Welche Zeilen der Datensätze enthalten das Wort „page“? Zeige jede dieser Zeilen vollständig.

**Erfasste Daten**
+ + + + +
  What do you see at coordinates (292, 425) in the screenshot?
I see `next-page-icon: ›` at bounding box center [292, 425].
+ + + + +
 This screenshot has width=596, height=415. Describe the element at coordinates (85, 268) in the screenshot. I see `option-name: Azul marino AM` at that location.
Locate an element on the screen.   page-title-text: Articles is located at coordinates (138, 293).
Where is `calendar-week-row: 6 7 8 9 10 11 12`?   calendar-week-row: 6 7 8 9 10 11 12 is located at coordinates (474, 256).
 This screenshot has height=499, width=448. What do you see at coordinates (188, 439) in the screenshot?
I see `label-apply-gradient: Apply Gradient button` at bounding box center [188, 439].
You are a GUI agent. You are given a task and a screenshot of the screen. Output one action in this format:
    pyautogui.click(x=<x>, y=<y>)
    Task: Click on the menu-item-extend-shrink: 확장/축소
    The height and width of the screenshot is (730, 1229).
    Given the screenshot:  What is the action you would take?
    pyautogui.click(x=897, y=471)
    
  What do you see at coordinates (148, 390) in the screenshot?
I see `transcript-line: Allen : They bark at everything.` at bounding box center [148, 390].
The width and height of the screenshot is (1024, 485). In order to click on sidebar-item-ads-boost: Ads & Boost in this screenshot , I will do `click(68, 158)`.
+ + + + +
**Lösung**
I see `next-page-icon: ›` at bounding box center [292, 425].
Locate an element on the screen.   page-title-text: Articles is located at coordinates (138, 293).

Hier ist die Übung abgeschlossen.